Exercise directions
Copy out everything in the listing below from the line containing "Viewport: 722px width, 886px height." down to the line containing "point(323,431)", keeping both of those lines.

Exercise inputs
—————
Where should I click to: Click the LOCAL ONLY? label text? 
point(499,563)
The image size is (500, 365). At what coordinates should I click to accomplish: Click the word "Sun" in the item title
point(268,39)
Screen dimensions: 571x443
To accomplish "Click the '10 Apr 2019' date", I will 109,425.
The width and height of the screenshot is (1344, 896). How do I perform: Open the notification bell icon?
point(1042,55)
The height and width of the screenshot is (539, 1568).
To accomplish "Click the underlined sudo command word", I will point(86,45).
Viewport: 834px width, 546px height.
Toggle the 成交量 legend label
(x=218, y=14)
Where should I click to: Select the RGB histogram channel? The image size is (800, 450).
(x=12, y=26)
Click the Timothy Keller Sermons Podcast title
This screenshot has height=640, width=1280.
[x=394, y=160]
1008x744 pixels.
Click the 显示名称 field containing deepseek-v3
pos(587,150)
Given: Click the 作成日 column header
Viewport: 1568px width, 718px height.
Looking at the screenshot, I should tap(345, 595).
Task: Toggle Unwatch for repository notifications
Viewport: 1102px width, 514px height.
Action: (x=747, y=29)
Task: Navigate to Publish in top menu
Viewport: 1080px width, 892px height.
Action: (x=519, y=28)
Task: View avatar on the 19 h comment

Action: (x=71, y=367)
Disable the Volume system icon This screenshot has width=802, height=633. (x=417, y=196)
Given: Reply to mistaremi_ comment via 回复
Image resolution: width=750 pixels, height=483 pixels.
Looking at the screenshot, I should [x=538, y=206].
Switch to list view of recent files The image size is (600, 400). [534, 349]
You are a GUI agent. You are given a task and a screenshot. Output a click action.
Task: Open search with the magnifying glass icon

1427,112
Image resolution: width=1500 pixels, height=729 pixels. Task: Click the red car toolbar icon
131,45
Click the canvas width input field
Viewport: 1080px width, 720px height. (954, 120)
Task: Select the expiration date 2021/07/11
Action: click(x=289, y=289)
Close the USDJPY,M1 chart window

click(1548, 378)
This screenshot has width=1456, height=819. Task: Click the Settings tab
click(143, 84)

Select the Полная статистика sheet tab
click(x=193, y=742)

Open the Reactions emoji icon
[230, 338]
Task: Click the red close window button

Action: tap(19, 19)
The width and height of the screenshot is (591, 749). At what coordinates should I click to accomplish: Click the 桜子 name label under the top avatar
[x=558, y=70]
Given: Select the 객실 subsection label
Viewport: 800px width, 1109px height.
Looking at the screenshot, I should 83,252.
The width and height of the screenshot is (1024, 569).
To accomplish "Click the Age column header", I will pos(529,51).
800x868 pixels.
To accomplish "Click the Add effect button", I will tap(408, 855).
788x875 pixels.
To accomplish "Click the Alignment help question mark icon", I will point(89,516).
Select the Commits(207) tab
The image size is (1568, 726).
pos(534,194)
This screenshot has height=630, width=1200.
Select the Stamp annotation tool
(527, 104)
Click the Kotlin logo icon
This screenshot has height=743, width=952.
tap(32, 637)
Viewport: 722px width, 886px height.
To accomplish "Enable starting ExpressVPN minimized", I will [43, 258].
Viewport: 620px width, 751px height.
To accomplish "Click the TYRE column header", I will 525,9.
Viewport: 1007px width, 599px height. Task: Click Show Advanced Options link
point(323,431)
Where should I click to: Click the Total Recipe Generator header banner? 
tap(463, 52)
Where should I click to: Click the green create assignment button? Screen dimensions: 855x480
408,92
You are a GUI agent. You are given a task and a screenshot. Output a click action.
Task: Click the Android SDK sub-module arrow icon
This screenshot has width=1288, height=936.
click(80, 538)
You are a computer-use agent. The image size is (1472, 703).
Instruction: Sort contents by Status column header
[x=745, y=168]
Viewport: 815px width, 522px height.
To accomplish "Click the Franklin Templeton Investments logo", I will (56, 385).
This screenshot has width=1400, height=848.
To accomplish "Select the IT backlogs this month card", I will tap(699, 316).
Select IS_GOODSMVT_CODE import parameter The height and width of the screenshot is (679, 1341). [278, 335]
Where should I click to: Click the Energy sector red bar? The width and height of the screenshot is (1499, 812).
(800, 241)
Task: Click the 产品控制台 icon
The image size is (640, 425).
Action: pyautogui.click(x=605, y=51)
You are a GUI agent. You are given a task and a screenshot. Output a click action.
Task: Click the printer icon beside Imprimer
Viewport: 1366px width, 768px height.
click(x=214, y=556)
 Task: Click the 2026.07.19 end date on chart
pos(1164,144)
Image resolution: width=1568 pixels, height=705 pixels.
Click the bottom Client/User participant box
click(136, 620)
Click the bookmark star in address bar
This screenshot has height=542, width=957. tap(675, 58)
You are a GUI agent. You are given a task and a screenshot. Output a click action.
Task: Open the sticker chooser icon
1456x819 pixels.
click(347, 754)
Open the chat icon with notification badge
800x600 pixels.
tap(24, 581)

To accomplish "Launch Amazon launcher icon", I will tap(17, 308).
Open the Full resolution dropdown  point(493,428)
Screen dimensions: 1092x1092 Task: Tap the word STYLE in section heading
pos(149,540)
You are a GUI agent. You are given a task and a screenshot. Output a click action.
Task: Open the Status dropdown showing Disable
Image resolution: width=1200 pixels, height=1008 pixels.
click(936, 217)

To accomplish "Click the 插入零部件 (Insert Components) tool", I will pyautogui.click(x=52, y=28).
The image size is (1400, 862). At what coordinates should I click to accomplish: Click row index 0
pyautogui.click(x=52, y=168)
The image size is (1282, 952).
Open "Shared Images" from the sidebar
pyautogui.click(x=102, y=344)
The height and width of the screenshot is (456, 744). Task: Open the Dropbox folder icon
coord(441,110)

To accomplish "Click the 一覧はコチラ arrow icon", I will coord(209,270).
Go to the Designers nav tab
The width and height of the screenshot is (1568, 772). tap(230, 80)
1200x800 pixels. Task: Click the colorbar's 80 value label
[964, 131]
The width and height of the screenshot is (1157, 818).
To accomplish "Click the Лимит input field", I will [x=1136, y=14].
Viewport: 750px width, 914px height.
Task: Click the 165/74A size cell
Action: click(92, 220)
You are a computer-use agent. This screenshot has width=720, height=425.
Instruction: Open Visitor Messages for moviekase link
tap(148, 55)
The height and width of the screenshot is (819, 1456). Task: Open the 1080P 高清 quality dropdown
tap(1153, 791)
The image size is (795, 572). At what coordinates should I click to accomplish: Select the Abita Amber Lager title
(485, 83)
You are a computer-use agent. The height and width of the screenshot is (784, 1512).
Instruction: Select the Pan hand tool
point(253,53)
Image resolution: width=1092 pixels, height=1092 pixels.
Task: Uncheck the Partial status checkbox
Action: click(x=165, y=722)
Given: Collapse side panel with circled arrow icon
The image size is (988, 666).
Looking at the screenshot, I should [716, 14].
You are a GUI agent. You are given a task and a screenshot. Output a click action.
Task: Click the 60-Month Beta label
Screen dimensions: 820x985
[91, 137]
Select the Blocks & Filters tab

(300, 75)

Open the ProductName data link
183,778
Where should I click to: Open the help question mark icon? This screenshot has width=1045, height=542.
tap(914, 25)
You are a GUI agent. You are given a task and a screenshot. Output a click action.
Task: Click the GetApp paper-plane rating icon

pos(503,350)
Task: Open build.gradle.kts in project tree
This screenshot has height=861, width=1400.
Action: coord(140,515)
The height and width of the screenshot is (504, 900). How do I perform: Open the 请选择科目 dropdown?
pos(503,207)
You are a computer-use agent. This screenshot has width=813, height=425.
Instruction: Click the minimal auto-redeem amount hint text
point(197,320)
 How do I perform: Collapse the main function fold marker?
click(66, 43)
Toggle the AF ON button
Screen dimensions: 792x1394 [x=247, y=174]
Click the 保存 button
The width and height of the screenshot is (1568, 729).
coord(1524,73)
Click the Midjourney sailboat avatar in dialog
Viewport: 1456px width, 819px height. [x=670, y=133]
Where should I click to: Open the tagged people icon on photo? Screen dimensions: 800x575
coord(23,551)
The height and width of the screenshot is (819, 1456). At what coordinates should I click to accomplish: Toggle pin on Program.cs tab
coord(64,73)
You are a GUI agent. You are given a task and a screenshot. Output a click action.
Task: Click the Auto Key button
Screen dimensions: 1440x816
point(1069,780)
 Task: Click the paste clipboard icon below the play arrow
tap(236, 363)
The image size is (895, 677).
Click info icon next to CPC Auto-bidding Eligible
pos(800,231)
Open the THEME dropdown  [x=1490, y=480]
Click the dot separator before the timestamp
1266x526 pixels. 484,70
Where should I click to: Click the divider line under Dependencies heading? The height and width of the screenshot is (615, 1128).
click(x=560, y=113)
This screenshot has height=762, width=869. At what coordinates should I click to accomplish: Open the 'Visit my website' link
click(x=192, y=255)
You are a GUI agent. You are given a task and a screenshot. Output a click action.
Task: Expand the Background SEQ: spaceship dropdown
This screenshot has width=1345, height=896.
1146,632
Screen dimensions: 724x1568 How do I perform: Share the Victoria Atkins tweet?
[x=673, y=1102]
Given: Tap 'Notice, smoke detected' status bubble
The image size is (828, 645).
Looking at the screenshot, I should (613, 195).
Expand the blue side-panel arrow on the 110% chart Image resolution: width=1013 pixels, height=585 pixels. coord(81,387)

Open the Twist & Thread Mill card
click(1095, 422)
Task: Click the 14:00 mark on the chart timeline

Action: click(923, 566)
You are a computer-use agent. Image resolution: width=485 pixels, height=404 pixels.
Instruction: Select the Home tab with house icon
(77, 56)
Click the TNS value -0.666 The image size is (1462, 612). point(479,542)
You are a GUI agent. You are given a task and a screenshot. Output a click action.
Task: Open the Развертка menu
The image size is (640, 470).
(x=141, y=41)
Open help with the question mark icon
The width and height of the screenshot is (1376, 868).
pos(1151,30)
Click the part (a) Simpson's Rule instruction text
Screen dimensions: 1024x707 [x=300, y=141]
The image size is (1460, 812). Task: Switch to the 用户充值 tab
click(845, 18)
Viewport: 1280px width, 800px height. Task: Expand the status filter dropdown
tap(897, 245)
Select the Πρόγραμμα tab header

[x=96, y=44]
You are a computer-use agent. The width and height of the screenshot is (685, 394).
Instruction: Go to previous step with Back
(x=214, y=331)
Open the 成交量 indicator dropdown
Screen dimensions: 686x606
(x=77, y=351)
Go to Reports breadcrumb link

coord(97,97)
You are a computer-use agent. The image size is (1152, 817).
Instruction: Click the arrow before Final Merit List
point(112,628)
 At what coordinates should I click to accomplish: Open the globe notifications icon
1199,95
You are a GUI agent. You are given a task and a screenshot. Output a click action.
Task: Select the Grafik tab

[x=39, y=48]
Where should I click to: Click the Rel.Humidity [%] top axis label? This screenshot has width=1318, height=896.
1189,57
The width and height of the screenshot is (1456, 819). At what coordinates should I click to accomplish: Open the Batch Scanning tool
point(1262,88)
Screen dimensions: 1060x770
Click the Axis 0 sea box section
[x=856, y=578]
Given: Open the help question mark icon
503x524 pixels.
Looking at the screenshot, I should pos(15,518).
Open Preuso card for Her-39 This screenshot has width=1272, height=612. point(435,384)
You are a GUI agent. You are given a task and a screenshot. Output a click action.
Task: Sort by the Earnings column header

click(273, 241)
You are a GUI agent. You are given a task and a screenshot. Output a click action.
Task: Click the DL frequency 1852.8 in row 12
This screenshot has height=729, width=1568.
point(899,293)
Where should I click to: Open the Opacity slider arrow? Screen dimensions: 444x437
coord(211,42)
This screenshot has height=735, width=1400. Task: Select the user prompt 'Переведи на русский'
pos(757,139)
—————
Response below
Viewport: 722px width, 886px height.
To accomplish "Enable starting ExpressVPN minimized", I will [43, 258].
Viewport: 620px width, 751px height.
To accomplish "Click the TYRE column header", I will 525,9.
Viewport: 1007px width, 599px height. Task: Click Show Advanced Options link
point(323,431)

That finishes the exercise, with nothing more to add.